[Element lookup rows]

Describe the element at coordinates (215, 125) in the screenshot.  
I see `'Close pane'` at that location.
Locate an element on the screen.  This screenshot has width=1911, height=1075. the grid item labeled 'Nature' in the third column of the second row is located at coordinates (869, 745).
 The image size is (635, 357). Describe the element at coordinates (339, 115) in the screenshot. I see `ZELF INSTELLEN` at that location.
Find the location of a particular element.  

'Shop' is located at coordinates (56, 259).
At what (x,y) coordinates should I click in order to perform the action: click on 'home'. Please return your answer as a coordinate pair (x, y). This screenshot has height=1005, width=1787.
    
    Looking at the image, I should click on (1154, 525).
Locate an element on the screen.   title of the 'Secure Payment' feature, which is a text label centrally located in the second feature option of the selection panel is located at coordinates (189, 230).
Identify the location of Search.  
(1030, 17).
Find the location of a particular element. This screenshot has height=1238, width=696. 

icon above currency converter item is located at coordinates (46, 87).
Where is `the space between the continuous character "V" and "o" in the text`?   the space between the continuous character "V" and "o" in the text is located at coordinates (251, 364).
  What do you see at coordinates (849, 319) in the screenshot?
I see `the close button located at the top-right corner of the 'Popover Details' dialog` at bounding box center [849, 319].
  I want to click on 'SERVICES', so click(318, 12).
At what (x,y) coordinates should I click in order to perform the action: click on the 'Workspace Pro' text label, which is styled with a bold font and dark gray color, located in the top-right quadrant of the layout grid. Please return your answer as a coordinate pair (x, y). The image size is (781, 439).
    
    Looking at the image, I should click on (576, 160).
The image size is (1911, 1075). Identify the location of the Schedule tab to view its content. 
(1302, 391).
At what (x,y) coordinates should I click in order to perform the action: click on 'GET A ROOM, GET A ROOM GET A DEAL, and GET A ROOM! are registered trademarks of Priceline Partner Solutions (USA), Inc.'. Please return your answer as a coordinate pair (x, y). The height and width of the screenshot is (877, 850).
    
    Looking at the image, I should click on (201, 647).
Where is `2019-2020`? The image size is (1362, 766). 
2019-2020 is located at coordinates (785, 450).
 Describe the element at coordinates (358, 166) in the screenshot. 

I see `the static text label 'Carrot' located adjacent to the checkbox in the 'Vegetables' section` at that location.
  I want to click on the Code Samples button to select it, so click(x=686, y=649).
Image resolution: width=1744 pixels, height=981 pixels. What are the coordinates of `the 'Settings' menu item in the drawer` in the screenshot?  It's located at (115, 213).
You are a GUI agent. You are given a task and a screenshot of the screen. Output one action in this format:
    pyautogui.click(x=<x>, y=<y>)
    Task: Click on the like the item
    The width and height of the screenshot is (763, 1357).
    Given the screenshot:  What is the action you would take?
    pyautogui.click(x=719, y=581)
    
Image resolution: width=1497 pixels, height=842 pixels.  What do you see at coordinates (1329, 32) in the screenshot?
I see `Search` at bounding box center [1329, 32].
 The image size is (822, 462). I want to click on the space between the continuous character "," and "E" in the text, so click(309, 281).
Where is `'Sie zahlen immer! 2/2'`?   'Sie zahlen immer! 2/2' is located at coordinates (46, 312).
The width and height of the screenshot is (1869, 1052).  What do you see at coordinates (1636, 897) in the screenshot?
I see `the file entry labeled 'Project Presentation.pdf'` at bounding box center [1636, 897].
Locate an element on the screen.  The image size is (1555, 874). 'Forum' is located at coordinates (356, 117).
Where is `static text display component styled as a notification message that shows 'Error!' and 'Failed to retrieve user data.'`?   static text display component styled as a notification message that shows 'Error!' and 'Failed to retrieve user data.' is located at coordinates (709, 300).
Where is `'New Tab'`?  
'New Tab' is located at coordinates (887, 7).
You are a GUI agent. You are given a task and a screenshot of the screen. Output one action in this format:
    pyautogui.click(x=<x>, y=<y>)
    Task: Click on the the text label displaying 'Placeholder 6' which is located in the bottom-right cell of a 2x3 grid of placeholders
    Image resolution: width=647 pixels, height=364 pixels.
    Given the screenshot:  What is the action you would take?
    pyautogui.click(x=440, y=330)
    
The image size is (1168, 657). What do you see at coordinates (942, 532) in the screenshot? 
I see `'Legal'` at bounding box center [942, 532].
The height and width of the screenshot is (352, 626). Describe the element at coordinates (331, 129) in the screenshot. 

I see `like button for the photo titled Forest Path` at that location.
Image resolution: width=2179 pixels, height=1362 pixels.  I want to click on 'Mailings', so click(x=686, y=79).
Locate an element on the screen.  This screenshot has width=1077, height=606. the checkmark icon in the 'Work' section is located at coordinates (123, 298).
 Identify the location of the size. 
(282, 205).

Request:
Please put each line of the rows above into a numbered list and leave out the blank lines.

Exercise solution:
1. Describe the element at coordinates (215, 125) in the screenshot.  
2. I see `'Close pane'` at that location.
3. Locate an element on the screen.  This screenshot has width=1911, height=1075. the grid item labeled 'Nature' in the third column of the second row is located at coordinates (869, 745).
4.  The image size is (635, 357). Describe the element at coordinates (339, 115) in the screenshot. I see `ZELF INSTELLEN` at that location.
5. Find the location of a particular element.  
6. 'Shop' is located at coordinates (56, 259).
7. At what (x,y) coordinates should I click in order to perform the action: click on 'home'. Please return your answer as a coordinate pair (x, y). This screenshot has height=1005, width=1787.
8.     Looking at the image, I should click on (1154, 525).
9. Locate an element on the screen.   title of the 'Secure Payment' feature, which is a text label centrally located in the second feature option of the selection panel is located at coordinates (189, 230).
10. Identify the location of Search.  
11. (1030, 17).
12. Find the location of a particular element. This screenshot has height=1238, width=696. 
13. icon above currency converter item is located at coordinates (46, 87).
14. Where is `the space between the continuous character "V" and "o" in the text`?   the space between the continuous character "V" and "o" in the text is located at coordinates (251, 364).
15.   What do you see at coordinates (849, 319) in the screenshot?
16. I see `the close button located at the top-right corner of the 'Popover Details' dialog` at bounding box center [849, 319].
17.   I want to click on 'SERVICES', so click(318, 12).
18. At what (x,y) coordinates should I click in order to perform the action: click on the 'Workspace Pro' text label, which is styled with a bold font and dark gray color, located in the top-right quadrant of the layout grid. Please return your answer as a coordinate pair (x, y). The image size is (781, 439).
19.     Looking at the image, I should click on (576, 160).
20. The image size is (1911, 1075). Identify the location of the Schedule tab to view its content. 
21. (1302, 391).
22. At what (x,y) coordinates should I click in order to perform the action: click on 'GET A ROOM, GET A ROOM GET A DEAL, and GET A ROOM! are registered trademarks of Priceline Partner Solutions (USA), Inc.'. Please return your answer as a coordinate pair (x, y). The height and width of the screenshot is (877, 850).
23.     Looking at the image, I should click on (201, 647).
24. Where is `2019-2020`? The image size is (1362, 766). 
25. 2019-2020 is located at coordinates (785, 450).
26.  Describe the element at coordinates (358, 166) in the screenshot. 
27. I see `the static text label 'Carrot' located adjacent to the checkbox in the 'Vegetables' section` at that location.
28.   I want to click on the Code Samples button to select it, so click(x=686, y=649).
29. Image resolution: width=1744 pixels, height=981 pixels. What are the coordinates of `the 'Settings' menu item in the drawer` in the screenshot?  It's located at (115, 213).
30. You are a GUI agent. You are given a task and a screenshot of the screen. Output one action in this format:
31.     pyautogui.click(x=<x>, y=<y>)
32.     Task: Click on the like the item
33.     The width and height of the screenshot is (763, 1357).
34.     Given the screenshot:  What is the action you would take?
35.     pyautogui.click(x=719, y=581)
36. Image resolution: width=1497 pixels, height=842 pixels.  What do you see at coordinates (1329, 32) in the screenshot?
37. I see `Search` at bounding box center [1329, 32].
38.  The image size is (822, 462). I want to click on the space between the continuous character "," and "E" in the text, so click(309, 281).
39. Where is `'Sie zahlen immer! 2/2'`?   'Sie zahlen immer! 2/2' is located at coordinates (46, 312).
40. The width and height of the screenshot is (1869, 1052).  What do you see at coordinates (1636, 897) in the screenshot?
41. I see `the file entry labeled 'Project Presentation.pdf'` at bounding box center [1636, 897].
42. Locate an element on the screen.  The image size is (1555, 874). 'Forum' is located at coordinates (356, 117).
43. Where is `static text display component styled as a notification message that shows 'Error!' and 'Failed to retrieve user data.'`?   static text display component styled as a notification message that shows 'Error!' and 'Failed to retrieve user data.' is located at coordinates (709, 300).
44. Where is `'New Tab'`?  
45. 'New Tab' is located at coordinates (887, 7).
46. You are a GUI agent. You are given a task and a screenshot of the screen. Output one action in this format:
47.     pyautogui.click(x=<x>, y=<y>)
48.     Task: Click on the the text label displaying 'Placeholder 6' which is located in the bottom-right cell of a 2x3 grid of placeholders
49.     Image resolution: width=647 pixels, height=364 pixels.
50.     Given the screenshot:  What is the action you would take?
51.     pyautogui.click(x=440, y=330)
52. The image size is (1168, 657). What do you see at coordinates (942, 532) in the screenshot? 
53. I see `'Legal'` at bounding box center [942, 532].
54. The height and width of the screenshot is (352, 626). Describe the element at coordinates (331, 129) in the screenshot. 
55. I see `like button for the photo titled Forest Path` at that location.
56. Image resolution: width=2179 pixels, height=1362 pixels.  I want to click on 'Mailings', so click(x=686, y=79).
57. Locate an element on the screen.  This screenshot has width=1077, height=606. the checkmark icon in the 'Work' section is located at coordinates (123, 298).
58.  Identify the location of the size. 
59. (282, 205).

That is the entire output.